> **What you need to do**:
Report every line of the listing below that contains the string "should", matching case exactly.

> **Data supplied**:
+===+

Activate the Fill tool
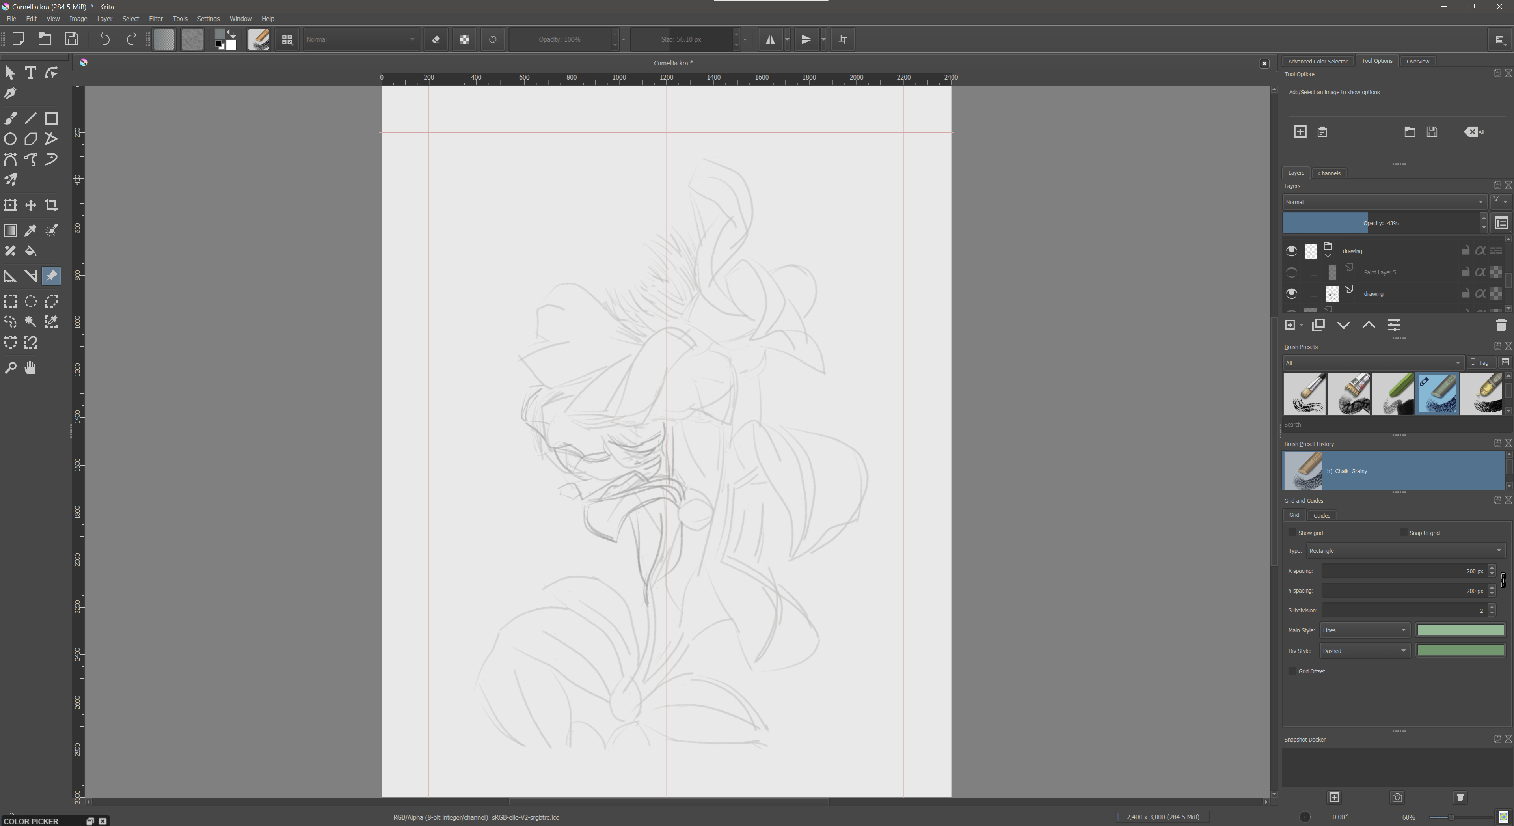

+===+

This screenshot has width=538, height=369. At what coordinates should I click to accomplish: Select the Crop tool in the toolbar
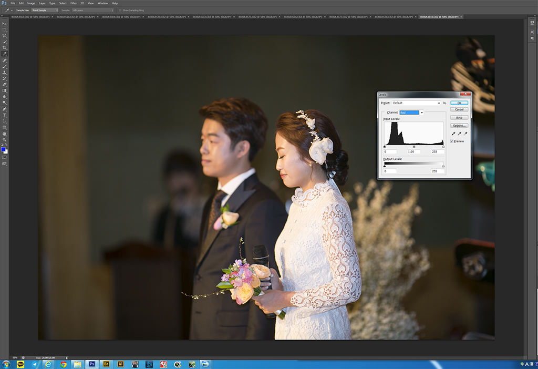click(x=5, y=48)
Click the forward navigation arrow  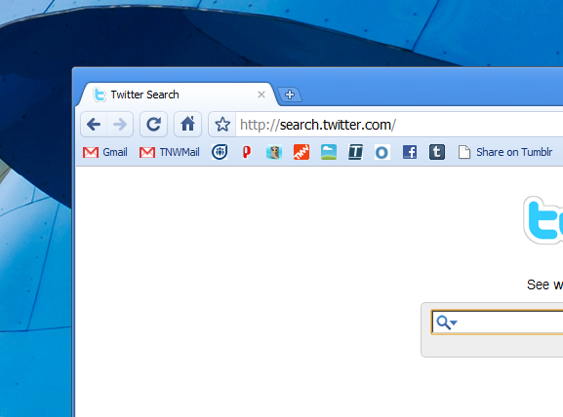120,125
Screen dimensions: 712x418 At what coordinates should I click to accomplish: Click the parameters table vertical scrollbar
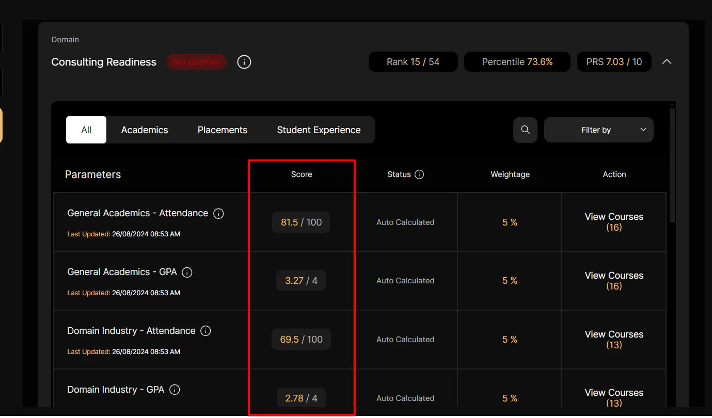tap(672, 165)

+===+

> **Worked solution**:
This screenshot has width=538, height=369. At what coordinates should I click to accomplish: Select the Crop tool in the toolbar
Screen dimensions: 712x418 At what coordinates should I click to accomplish: Click the parameters table vertical scrollbar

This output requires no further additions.